▶ _WHAT TO PRODUCE_
The listing beneath should be written out in full, exactly as shown.

-*-*-

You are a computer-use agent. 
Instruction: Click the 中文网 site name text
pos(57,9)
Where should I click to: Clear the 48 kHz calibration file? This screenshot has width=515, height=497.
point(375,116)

-*-*-

▶ _RESPONSE BELOW_
You are a computer-use agent. 
Instruction: Click the 中文网 site name text
pos(57,9)
Where should I click to: Clear the 48 kHz calibration file? This screenshot has width=515, height=497.
point(375,116)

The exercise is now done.